• _What the task requires_
Make an exact reproduction of all the data.
▬▬▬
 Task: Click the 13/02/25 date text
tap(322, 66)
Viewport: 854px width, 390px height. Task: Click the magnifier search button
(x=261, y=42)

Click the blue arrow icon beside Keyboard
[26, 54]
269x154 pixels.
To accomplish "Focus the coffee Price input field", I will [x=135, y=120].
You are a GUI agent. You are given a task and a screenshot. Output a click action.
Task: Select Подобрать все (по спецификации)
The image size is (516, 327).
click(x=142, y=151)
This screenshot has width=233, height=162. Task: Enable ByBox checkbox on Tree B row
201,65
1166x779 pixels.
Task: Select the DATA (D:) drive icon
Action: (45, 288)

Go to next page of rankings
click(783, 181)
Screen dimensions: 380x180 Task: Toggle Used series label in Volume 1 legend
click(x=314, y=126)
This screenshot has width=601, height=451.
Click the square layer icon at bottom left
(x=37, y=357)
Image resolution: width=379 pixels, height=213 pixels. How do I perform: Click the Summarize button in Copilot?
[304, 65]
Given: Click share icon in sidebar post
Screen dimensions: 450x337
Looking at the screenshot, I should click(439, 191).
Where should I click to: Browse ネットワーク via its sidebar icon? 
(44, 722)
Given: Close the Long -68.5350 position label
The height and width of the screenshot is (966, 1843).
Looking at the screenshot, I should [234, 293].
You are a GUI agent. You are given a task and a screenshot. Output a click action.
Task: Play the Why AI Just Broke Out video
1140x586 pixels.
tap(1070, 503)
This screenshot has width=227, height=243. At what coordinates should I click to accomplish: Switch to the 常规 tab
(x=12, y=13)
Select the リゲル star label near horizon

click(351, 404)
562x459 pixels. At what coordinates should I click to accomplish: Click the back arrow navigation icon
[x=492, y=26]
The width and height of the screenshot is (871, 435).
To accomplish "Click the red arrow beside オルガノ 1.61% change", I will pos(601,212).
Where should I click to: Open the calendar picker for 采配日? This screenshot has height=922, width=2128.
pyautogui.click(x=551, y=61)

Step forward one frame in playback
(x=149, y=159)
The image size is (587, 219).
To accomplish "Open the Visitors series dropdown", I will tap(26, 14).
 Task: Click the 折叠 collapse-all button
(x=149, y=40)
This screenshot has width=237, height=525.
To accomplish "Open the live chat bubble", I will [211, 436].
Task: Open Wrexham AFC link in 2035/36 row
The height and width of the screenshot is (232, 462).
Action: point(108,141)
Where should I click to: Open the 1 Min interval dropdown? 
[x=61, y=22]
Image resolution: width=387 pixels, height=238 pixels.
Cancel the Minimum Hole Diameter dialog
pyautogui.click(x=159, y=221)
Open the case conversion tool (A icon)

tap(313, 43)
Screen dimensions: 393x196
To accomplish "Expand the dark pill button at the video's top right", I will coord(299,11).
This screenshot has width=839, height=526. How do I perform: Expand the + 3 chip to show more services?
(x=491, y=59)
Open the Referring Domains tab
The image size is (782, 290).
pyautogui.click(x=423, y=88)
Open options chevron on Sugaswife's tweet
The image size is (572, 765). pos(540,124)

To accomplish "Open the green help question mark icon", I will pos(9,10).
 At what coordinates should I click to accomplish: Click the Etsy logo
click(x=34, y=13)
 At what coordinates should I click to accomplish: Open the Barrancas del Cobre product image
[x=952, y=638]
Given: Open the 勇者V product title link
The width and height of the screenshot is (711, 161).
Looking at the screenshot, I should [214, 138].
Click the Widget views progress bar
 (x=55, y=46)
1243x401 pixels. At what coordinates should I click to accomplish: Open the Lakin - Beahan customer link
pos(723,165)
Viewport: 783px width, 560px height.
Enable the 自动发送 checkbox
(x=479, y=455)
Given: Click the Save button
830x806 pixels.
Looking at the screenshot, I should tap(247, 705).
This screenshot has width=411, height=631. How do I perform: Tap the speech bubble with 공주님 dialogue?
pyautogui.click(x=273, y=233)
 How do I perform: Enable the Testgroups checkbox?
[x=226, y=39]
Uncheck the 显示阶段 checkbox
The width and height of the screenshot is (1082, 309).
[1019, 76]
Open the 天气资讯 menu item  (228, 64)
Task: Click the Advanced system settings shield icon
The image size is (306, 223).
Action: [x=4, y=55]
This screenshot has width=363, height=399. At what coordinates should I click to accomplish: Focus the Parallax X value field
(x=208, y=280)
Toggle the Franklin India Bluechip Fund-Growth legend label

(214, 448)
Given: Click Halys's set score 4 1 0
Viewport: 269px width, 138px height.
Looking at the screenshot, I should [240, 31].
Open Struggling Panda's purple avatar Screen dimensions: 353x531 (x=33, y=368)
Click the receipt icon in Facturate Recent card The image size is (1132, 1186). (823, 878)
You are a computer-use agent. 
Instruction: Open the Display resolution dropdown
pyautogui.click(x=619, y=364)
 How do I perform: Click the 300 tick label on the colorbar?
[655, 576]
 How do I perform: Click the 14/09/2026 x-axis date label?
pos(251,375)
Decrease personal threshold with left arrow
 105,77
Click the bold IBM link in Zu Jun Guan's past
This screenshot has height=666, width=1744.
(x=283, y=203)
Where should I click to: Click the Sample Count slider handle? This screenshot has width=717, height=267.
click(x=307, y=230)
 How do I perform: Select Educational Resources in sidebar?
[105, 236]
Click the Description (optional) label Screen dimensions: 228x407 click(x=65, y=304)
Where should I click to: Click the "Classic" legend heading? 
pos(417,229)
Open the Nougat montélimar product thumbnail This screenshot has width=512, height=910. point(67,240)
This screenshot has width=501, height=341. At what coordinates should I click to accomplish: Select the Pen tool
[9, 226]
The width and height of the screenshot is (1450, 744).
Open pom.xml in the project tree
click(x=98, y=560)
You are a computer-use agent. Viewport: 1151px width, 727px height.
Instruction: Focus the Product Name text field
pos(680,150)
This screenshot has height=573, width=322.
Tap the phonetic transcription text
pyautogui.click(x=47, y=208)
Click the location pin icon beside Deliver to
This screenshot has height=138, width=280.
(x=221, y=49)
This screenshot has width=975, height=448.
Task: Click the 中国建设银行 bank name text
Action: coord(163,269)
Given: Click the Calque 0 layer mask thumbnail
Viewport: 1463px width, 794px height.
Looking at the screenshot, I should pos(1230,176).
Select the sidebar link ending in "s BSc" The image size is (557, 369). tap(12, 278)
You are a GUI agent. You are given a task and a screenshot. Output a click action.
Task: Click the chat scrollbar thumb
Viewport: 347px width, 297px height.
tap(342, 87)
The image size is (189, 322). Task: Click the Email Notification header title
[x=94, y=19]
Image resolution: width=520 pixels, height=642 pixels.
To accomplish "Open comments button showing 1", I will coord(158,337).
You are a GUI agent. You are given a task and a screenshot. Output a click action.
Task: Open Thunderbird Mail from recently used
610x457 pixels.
▬▬▬
• _Answer to the problem_
 Task: Click the 13/02/25 date text
tap(322, 66)
Viewport: 854px width, 390px height. Task: Click the magnifier search button
(x=261, y=42)

Click the blue arrow icon beside Keyboard
[26, 54]
269x154 pixels.
To accomplish "Focus the coffee Price input field", I will [x=135, y=120].
You are a GUI agent. You are given a task and a screenshot. Output a click action.
Task: Select Подобрать все (по спецификации)
The image size is (516, 327).
click(x=142, y=151)
This screenshot has width=233, height=162. Task: Enable ByBox checkbox on Tree B row
201,65
1166x779 pixels.
Task: Select the DATA (D:) drive icon
Action: (45, 288)

Go to next page of rankings
click(783, 181)
Screen dimensions: 380x180 Task: Toggle Used series label in Volume 1 legend
click(x=314, y=126)
This screenshot has width=601, height=451.
Click the square layer icon at bottom left
(x=37, y=357)
Image resolution: width=379 pixels, height=213 pixels. How do I perform: Click the Summarize button in Copilot?
[304, 65]
Given: Click share icon in sidebar post
Screen dimensions: 450x337
Looking at the screenshot, I should click(439, 191).
Where should I click to: Browse ネットワーク via its sidebar icon? 
(44, 722)
Given: Close the Long -68.5350 position label
The height and width of the screenshot is (966, 1843).
Looking at the screenshot, I should [234, 293].
You are a GUI agent. You are given a task and a screenshot. Output a click action.
Task: Play the Why AI Just Broke Out video
1140x586 pixels.
tap(1070, 503)
This screenshot has width=227, height=243. At what coordinates should I click to accomplish: Switch to the 常规 tab
(x=12, y=13)
Select the リゲル star label near horizon

click(351, 404)
562x459 pixels. At what coordinates should I click to accomplish: Click the back arrow navigation icon
[x=492, y=26]
The width and height of the screenshot is (871, 435).
To accomplish "Click the red arrow beside オルガノ 1.61% change", I will pos(601,212).
Where should I click to: Open the calendar picker for 采配日? This screenshot has height=922, width=2128.
pyautogui.click(x=551, y=61)

Step forward one frame in playback
(x=149, y=159)
The image size is (587, 219).
To accomplish "Open the Visitors series dropdown", I will tap(26, 14).
 Task: Click the 折叠 collapse-all button
(x=149, y=40)
This screenshot has width=237, height=525.
To accomplish "Open the live chat bubble", I will [211, 436].
Task: Open Wrexham AFC link in 2035/36 row
The height and width of the screenshot is (232, 462).
Action: point(108,141)
Where should I click to: Open the 1 Min interval dropdown? 
[x=61, y=22]
Image resolution: width=387 pixels, height=238 pixels.
Cancel the Minimum Hole Diameter dialog
pyautogui.click(x=159, y=221)
Open the case conversion tool (A icon)

tap(313, 43)
Screen dimensions: 393x196
To accomplish "Expand the dark pill button at the video's top right", I will coord(299,11).
This screenshot has width=839, height=526. How do I perform: Expand the + 3 chip to show more services?
(x=491, y=59)
Open the Referring Domains tab
The image size is (782, 290).
pyautogui.click(x=423, y=88)
Open options chevron on Sugaswife's tweet
The image size is (572, 765). pos(540,124)

To accomplish "Open the green help question mark icon", I will pos(9,10).
 At what coordinates should I click to accomplish: Click the Etsy logo
click(x=34, y=13)
 At what coordinates should I click to accomplish: Open the Barrancas del Cobre product image
[x=952, y=638]
Given: Open the 勇者V product title link
The width and height of the screenshot is (711, 161).
Looking at the screenshot, I should [214, 138].
Click the Widget views progress bar
 (x=55, y=46)
1243x401 pixels. At what coordinates should I click to accomplish: Open the Lakin - Beahan customer link
pos(723,165)
Viewport: 783px width, 560px height.
Enable the 自动发送 checkbox
(x=479, y=455)
Given: Click the Save button
830x806 pixels.
Looking at the screenshot, I should tap(247, 705).
This screenshot has width=411, height=631. How do I perform: Tap the speech bubble with 공주님 dialogue?
pyautogui.click(x=273, y=233)
 How do I perform: Enable the Testgroups checkbox?
[x=226, y=39]
Uncheck the 显示阶段 checkbox
The width and height of the screenshot is (1082, 309).
[1019, 76]
Open the 天气资讯 menu item  (228, 64)
Task: Click the Advanced system settings shield icon
The image size is (306, 223).
Action: [x=4, y=55]
This screenshot has width=363, height=399. At what coordinates should I click to accomplish: Focus the Parallax X value field
(x=208, y=280)
Toggle the Franklin India Bluechip Fund-Growth legend label

(214, 448)
Given: Click Halys's set score 4 1 0
Viewport: 269px width, 138px height.
Looking at the screenshot, I should [240, 31].
Open Struggling Panda's purple avatar Screen dimensions: 353x531 (x=33, y=368)
Click the receipt icon in Facturate Recent card The image size is (1132, 1186). (823, 878)
You are a computer-use agent. 
Instruction: Open the Display resolution dropdown
pyautogui.click(x=619, y=364)
 How do I perform: Click the 300 tick label on the colorbar?
[655, 576]
 How do I perform: Click the 14/09/2026 x-axis date label?
pos(251,375)
Decrease personal threshold with left arrow
 105,77
Click the bold IBM link in Zu Jun Guan's past
This screenshot has height=666, width=1744.
(x=283, y=203)
Where should I click to: Click the Sample Count slider handle? This screenshot has width=717, height=267.
click(x=307, y=230)
 How do I perform: Select Educational Resources in sidebar?
[105, 236]
Click the Description (optional) label Screen dimensions: 228x407 click(x=65, y=304)
Where should I click to: Click the "Classic" legend heading? 
pos(417,229)
Open the Nougat montélimar product thumbnail This screenshot has width=512, height=910. point(67,240)
This screenshot has width=501, height=341. At what coordinates should I click to accomplish: Select the Pen tool
[9, 226]
The width and height of the screenshot is (1450, 744).
Open pom.xml in the project tree
click(x=98, y=560)
You are a computer-use agent. Viewport: 1151px width, 727px height.
Instruction: Focus the Product Name text field
pos(680,150)
This screenshot has height=573, width=322.
Tap the phonetic transcription text
pyautogui.click(x=47, y=208)
Click the location pin icon beside Deliver to
This screenshot has height=138, width=280.
(x=221, y=49)
This screenshot has width=975, height=448.
Task: Click the 中国建设银行 bank name text
Action: coord(163,269)
Given: Click the Calque 0 layer mask thumbnail
Viewport: 1463px width, 794px height.
Looking at the screenshot, I should pos(1230,176).
Select the sidebar link ending in "s BSc" The image size is (557, 369). tap(12, 278)
You are a GUI agent. You are given a task and a screenshot. Output a click action.
Task: Click the chat scrollbar thumb
Viewport: 347px width, 297px height.
tap(342, 87)
The image size is (189, 322). Task: Click the Email Notification header title
[x=94, y=19]
Image resolution: width=520 pixels, height=642 pixels.
To accomplish "Open comments button showing 1", I will coord(158,337).
You are a GUI agent. You are given a task and a screenshot. Output a click action.
Task: Open Thunderbird Mail from recently used
610x457 pixels.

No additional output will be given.